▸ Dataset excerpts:
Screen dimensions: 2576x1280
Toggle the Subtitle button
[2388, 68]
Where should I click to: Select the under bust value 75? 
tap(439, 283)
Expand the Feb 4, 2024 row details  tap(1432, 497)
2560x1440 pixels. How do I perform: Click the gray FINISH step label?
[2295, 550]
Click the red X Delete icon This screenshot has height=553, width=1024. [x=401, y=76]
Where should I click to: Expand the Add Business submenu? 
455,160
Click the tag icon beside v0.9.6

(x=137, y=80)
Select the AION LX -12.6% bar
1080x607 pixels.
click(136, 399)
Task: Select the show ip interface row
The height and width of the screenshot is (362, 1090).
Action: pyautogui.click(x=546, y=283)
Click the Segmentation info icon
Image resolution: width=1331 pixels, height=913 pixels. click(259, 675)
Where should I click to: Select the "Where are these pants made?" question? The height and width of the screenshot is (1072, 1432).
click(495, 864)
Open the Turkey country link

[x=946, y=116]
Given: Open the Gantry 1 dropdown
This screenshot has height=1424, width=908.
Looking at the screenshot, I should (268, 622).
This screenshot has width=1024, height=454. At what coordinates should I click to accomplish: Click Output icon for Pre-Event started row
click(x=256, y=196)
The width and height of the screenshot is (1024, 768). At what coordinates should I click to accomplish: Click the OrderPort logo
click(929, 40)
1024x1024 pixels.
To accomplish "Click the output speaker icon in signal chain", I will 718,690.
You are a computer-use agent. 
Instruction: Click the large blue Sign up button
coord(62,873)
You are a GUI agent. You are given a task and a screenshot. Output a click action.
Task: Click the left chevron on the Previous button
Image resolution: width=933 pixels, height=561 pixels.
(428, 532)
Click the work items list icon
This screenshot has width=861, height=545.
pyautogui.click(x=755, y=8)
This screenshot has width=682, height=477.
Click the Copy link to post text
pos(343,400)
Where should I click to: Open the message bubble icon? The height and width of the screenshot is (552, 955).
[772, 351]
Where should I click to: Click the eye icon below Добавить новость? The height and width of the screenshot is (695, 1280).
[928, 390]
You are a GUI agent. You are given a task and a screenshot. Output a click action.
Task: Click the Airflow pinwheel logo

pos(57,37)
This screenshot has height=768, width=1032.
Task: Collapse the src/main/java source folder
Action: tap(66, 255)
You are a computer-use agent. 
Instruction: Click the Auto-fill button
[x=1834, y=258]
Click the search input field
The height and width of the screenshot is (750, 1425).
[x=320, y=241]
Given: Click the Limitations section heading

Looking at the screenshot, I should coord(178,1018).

▸ Exercise prompt: All of the entries must be quoted exactly; please include each one.

▸ Solution to this task:
Screen dimensions: 2576x1280
Toggle the Subtitle button
[2388, 68]
Where should I click to: Select the under bust value 75? 
tap(439, 283)
Expand the Feb 4, 2024 row details  tap(1432, 497)
2560x1440 pixels. How do I perform: Click the gray FINISH step label?
[2295, 550]
Click the red X Delete icon This screenshot has height=553, width=1024. [x=401, y=76]
Where should I click to: Expand the Add Business submenu? 
455,160
Click the tag icon beside v0.9.6

(x=137, y=80)
Select the AION LX -12.6% bar
1080x607 pixels.
click(136, 399)
Task: Select the show ip interface row
The height and width of the screenshot is (362, 1090).
Action: pyautogui.click(x=546, y=283)
Click the Segmentation info icon
Image resolution: width=1331 pixels, height=913 pixels. click(259, 675)
Where should I click to: Select the "Where are these pants made?" question? The height and width of the screenshot is (1072, 1432).
click(495, 864)
Open the Turkey country link

[x=946, y=116]
Given: Open the Gantry 1 dropdown
This screenshot has height=1424, width=908.
Looking at the screenshot, I should (268, 622).
This screenshot has width=1024, height=454. At what coordinates should I click to accomplish: Click Output icon for Pre-Event started row
click(x=256, y=196)
The width and height of the screenshot is (1024, 768). At what coordinates should I click to accomplish: Click the OrderPort logo
click(929, 40)
1024x1024 pixels.
To accomplish "Click the output speaker icon in signal chain", I will 718,690.
You are a computer-use agent. 
Instruction: Click the large blue Sign up button
coord(62,873)
You are a GUI agent. You are given a task and a screenshot. Output a click action.
Task: Click the left chevron on the Previous button
Image resolution: width=933 pixels, height=561 pixels.
(428, 532)
Click the work items list icon
This screenshot has width=861, height=545.
pyautogui.click(x=755, y=8)
This screenshot has width=682, height=477.
Click the Copy link to post text
pos(343,400)
Where should I click to: Open the message bubble icon? The height and width of the screenshot is (552, 955).
[772, 351]
Where should I click to: Click the eye icon below Добавить новость? The height and width of the screenshot is (695, 1280).
[928, 390]
You are a GUI agent. You are given a task and a screenshot. Output a click action.
Task: Click the Airflow pinwheel logo

pos(57,37)
This screenshot has height=768, width=1032.
Task: Collapse the src/main/java source folder
Action: tap(66, 255)
You are a computer-use agent. 
Instruction: Click the Auto-fill button
[x=1834, y=258]
Click the search input field
The height and width of the screenshot is (750, 1425).
[x=320, y=241]
Given: Click the Limitations section heading

Looking at the screenshot, I should coord(178,1018).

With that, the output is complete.